* _SUPPLIED TEXT_:
○ ○ ○

I had problems with Ubuntu VM on a N5105. Changed to a Slitaz Linux distro and no longer any problems. Uptime of 1 month. I'm also running a Mikrotik RouterOS as a VM. No problems with that one either.

ToniCipriani · Oct 3, 2022

fabian said:
that sounds like a different issue, this thread is about VMs freezing on specific CPUs.. please open a new one!

Maybe a mod can edit the title of the OP? Title doesn't seem to indicate that we're only talking about Jasper Lake chips.

gyrex · Oct 5, 2022

ToniCipriani said:
Maybe a mod can edit the title of the OP? Title doesn't seem to indicate that we're only talking about Jasper Lake chips.

Agreed.

Also, we had a power outage overnight so my uptime was reset but my uptime prior to the reset was 37 days. I'm now on the official 5.15 kernel - we'll see how that goes.

oJ15K9y · Oct 5, 2022

McKajVah said:
I'm also running a Mikrotik RouterOS as a VM. No problems with that one either.

Which Version of CHR are you using inside your VM and what host kernel?
I'm having the exact opposite of your experience, my RouterOS CHR VM (Version 7.5) is constantly crashing after about 16-48 hours of uptime.
Already tried running Proxmox Edge Kernel 5.19.12 (which had the same instability as 5.15.x) and 5.19.7 (better stability, but still crashing at least once every two days).

○ ○ ○

* _STORED DATA_:
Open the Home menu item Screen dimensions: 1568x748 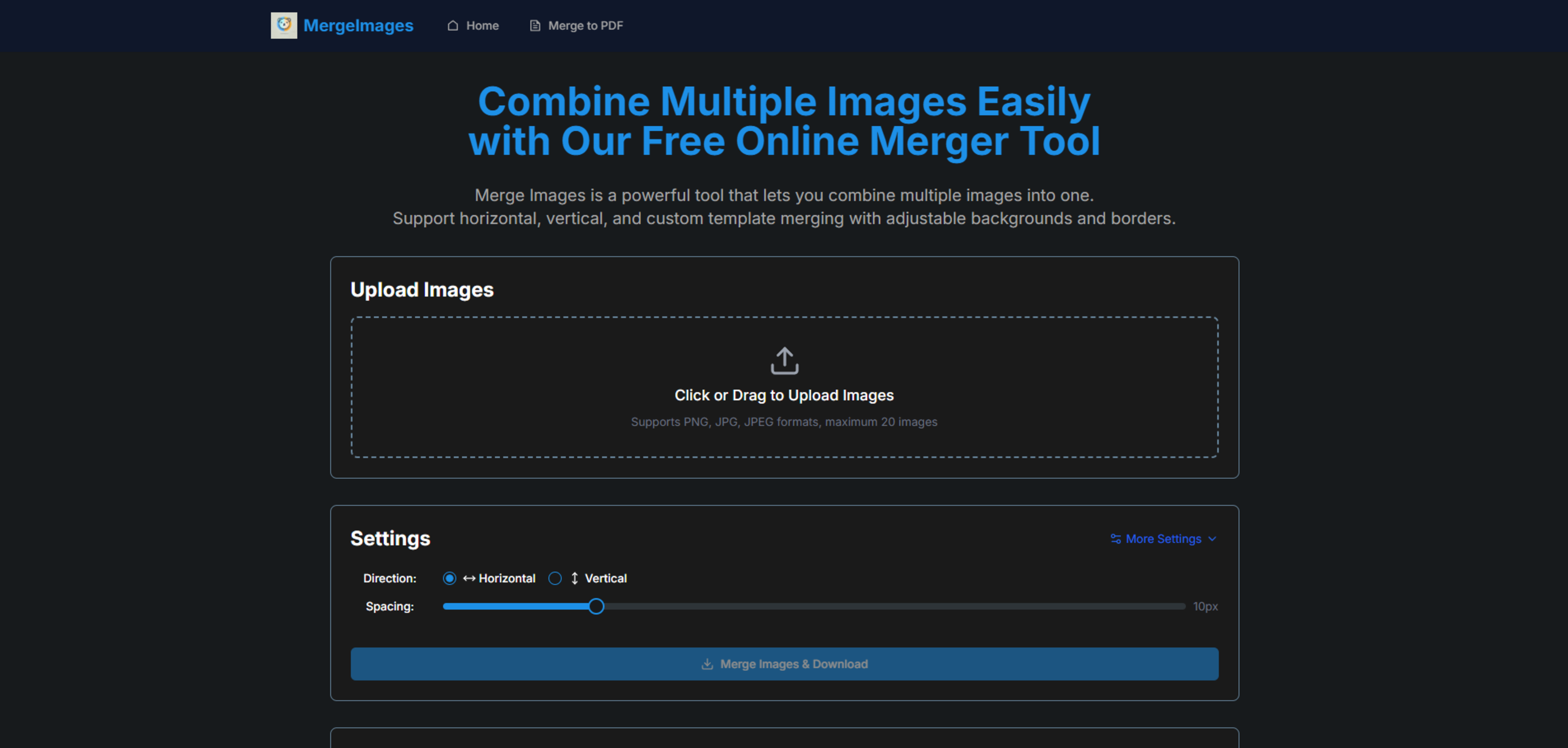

○ ○ ○

* _WHAT YOU WILL DO_:
Continue the forum thread about virtual machines freezing on Jasper Lake processors, starting after its final post.

* _ANSWER TO THE TASK_:
Raindeer · Oct 5, 2022

I'm not sure it this help you on this issue, but I finally found solution for my random crashes on new Dell Optiplex hardware (with Intel CPU).
My proxmox 7.2 crashed multiple times per day with 5.15 and 5.19 kernels. It didn't do it on 5.13.

When I changed several BIOS settings I noticed that when I disable C-State control (Feature enables the CPU's ability to enter and exit low power states) under performance settings it stopped crashing on 5.19, propably also with 5.15.

TDW0kxvche9 · Oct 7, 2022

Leghk said:
Been lurking on this thread for some time, running into the same issues as other folks on both freeBSD and Linux guests. I'm on a N5105 with 4 x 2.5GbE I225-V from HUNSN. Thanks to all who proceeded me to get us this far!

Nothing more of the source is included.